When the questioning starts:
- Tell the truth. You won’t be able to change your story later (without losing a lot of credibility).
- Make sure you understand the question before you begin answering. Then wait a second or two before you answer. The wait accomplishes two things: first, it allows your attorney time to object if he or she needs to; second, it allows you time to collect your thoughts and make sure you understand the question.
- If your attorney objects to anything — or for that matter says anything — stop and wait. Your attorney will let you know when it’s time to continue.
- Make sure you answer the question completely. THEN STOP. This is not about telling your story. Your attorney will provide you that opportunity if it’s important to your case. What you need to do is to answer the question you’re asked and only the question you’re asked. If the answer is “yes” or “no,” that’s all you need to say.
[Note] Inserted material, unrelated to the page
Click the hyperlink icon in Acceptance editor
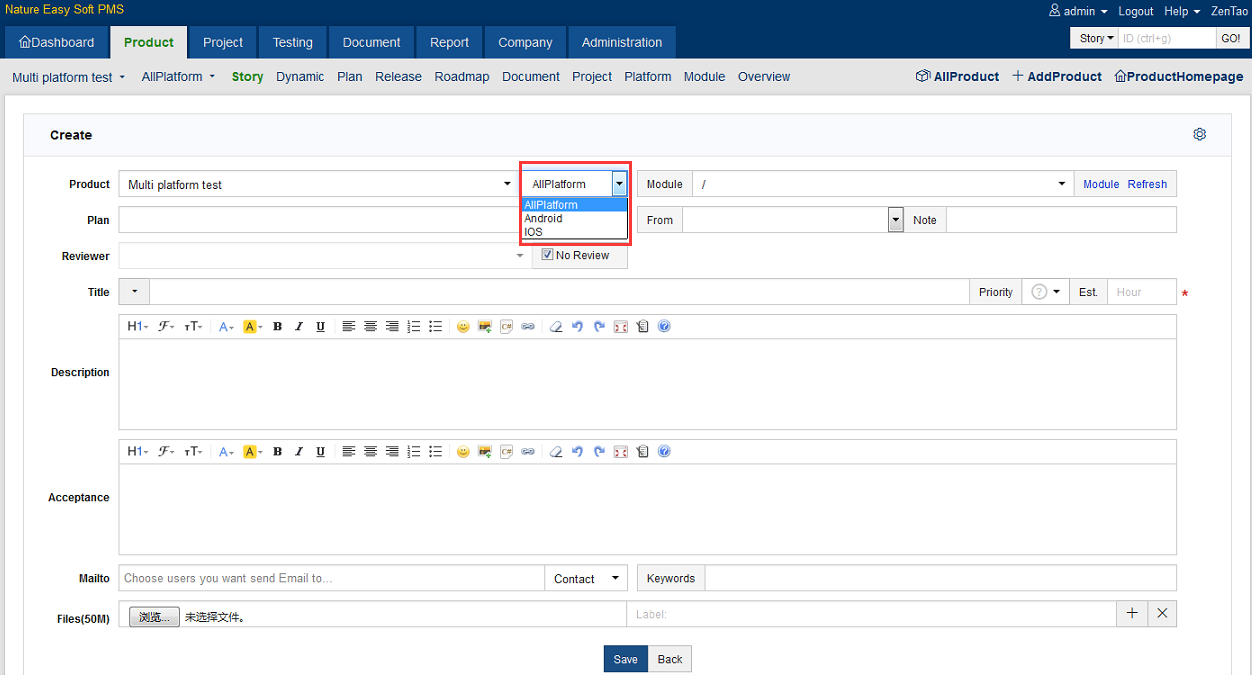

- Remember you’re under oath. You’re effectively swearing to everything you say. If you’re not sure of something, or if you don’t know something from your own personal knowledge, don’t say it’s true.
When the questioning is over:
- If it’s a deposition, ask to review the transcript. Court reporters are surprisingly accurate, but everybody makes mistakes from time to time. Make sure the transcript is accurate.
- If you discover later that something you said in your deposition was wrong, tell your attorney. If you’re working to stay in control, you may want to copy the relevant passages of the deposition for your attorney, circle the statement(s) you now know to be untrue, and state the actual facts. This will allow your attorney to understand the discrepancy quickly and completely.